The International Rugby Board became World Rugby, for instance, the International Sailing Federation changed to World Sailing and the International Federation of Associated Wrestling Styles switched to United World Wrestling.
Changing the name of a specific discipline is less common, and, while the benefits are clear in terms of attracting younger audiences, there is a danger the sport's more traditional followers could be alienated.
Another reason for the change would be because, although riders only compete on three separate days, an elite eventing competition actually takes place over four days, with the opening dressage section split into two.
“We are looking at the competition format and at making it more attractive,” De Vos told insidethegames.
“This should further increase television interest.
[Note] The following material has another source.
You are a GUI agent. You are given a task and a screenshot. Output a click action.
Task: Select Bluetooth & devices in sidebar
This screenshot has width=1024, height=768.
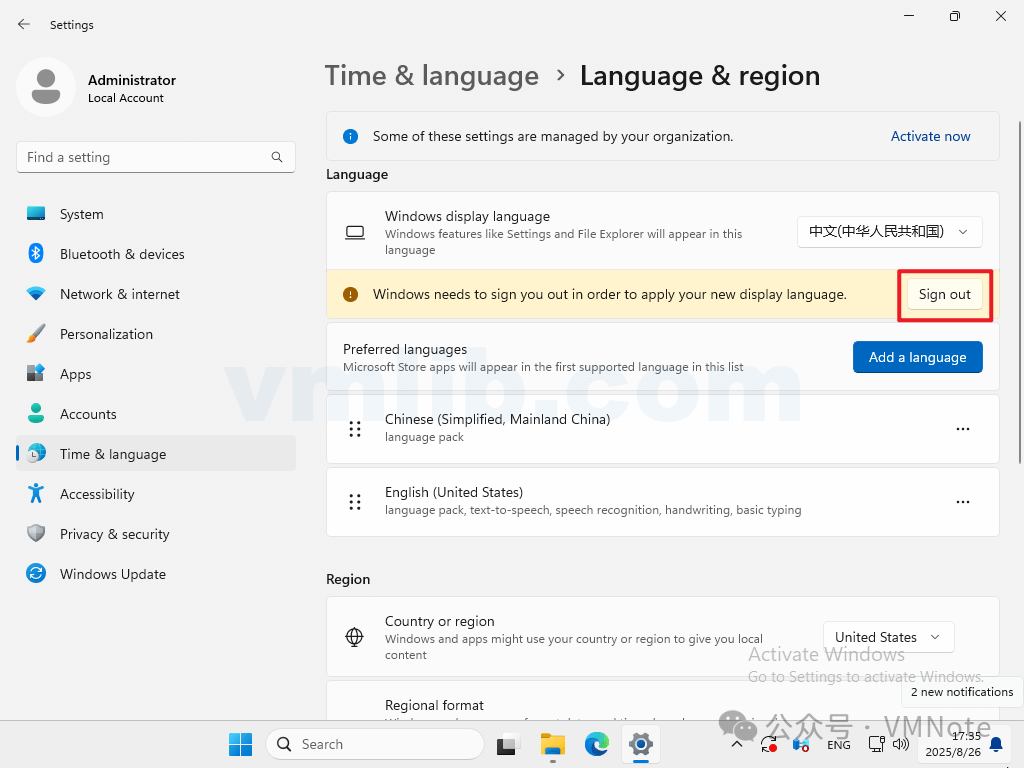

The three broad components will remain the same: dressage, cross country, jumping.
"But we will move away from 'three day' because it lasts four days anyway."
Shortening the dressage is another aim of the reforms, with a proposal for all individual performances to take no longer than five minutes, meaning that all can take place in one day.
At present, the three events would still take place in the same order.
The cross country would be run in reverse order of dressage results, however, making the scheduling and reporting of "top contenders" and medal hopefuls easier to broadcast and follow.
Each Olympic team would only be made up of three riders, with all three scores counting in the standings.
Detailed proposals are due to be discussed at the FEI Sports Forum in Lausanne on April 4 and 5, before being voted upon at the General Assembly on November, the location and date which still has to be announced.
It would then be subject to IOC approval in 2017, and, if successful, could be in operation by Olympic Games in Tokyo in 2020.